Researchers at the Czech Academy of Sciences, Institut Polytechnique de Paris, Vienna Technical University (TU Wien), Charles University, Malvern Panalytical B.V., Nuclear Physics Institute CAS and the European Commission's Joint Research Centre (JRC) recently made an important step that could advance the field of spintronics: they managed to switch the spins in an antiferromagnetic material using surface strain.
"There are different types of magnetism," explains Sergii Khmelevskyi from the Vienna Scientific Cluster Research Center, Vienna Technical University. "The best known is ferromagnetism. It occurs when the atomic spins in a material are all aligned in parallel. But there is also the opposite, antiferromagnetism. In an antiferromagnetic material, neighboring atoms always have opposite spins." Their effects therefore cancel each other out and no magnetic force can be detected from the outside.

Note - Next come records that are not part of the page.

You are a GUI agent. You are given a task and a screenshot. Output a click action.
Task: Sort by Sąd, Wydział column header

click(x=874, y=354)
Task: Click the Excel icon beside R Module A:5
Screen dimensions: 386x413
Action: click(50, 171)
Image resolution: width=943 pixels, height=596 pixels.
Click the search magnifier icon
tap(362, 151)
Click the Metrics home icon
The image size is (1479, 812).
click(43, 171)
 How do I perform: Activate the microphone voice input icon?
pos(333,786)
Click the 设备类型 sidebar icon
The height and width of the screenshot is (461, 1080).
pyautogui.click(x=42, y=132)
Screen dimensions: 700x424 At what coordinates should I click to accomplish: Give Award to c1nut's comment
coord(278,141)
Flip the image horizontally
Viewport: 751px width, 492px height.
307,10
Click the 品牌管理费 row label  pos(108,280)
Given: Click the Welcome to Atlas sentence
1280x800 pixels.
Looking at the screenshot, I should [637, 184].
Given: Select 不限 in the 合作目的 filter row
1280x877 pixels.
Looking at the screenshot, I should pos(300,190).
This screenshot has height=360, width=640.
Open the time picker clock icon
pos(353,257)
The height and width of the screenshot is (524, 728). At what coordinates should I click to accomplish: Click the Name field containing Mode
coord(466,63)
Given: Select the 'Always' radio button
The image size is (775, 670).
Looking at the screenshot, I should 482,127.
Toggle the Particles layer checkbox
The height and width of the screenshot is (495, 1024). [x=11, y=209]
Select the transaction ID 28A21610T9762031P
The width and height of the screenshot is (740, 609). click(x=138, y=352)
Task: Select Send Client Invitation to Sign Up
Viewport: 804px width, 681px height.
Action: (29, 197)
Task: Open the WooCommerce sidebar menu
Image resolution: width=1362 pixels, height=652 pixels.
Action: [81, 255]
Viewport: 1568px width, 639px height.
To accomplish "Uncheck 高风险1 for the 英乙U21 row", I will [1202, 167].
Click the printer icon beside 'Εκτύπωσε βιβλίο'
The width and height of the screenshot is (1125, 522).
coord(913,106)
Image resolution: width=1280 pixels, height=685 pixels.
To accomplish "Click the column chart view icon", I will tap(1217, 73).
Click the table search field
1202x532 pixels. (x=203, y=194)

"In 2010, however, scientists at the TU Wien and the Czech Academy of Science came up with the idea that such antiferromagnetic materials have promising properties for spintronic applications," says Sergii Khmelevskyi. This was the start of the new research field of “antiferromagnetic spintronics”, which has developed quickly ever since.
Intensive work was done recently by TU Wien, the Institute of Physics of Czech Academy of Sciences and Ecole Polyitechnique (Paris). The biggest challenge was that the spins in antiferromagnetic materials are difficult to manipulate – but finding a way to manipulate them in a reliable and precise way is crucial. Only if magnetic states can be switched from one state to another in a targeted manner it becomes possible to produce computer memory cells (e.g. MRAM).
Manipulating ferromagnets is easy: It is enough to simply apply an external magnetic field to influence its internal magnetic properties. This is not possible with antiferromagnets – but there here is where surface strain comes in.
It does, however, require very specific types of crystals: Depending on the geometry and the arrangement of the atoms in the crystal, several different antiferromagnetic spin arrangements may be possible. The crystal assumes the state with the lowest energy. But it might be an situation when several different spin orders have the same energy. This phenomenon is called "magnetic frustration". "In that case, tiny interactions, which would otherwise play no role, can decide which magnetic state the crystal assumes," says Sergii Khmelevskyi.
Experiments with uranium dioxide have shown that mechanical stress can be used to compress the crystal lattice a tiny bit, and this is enough to switch the magnetic order of the material.
"We have now shown that antiferromagnets can actually be switched by utilizing the properties of the magnetic frustration existing in many known materials”, says Sergii Khmelevskyi. “That opens the door to many exciting further developments in the direction of functional antiferromagnetic spintronics."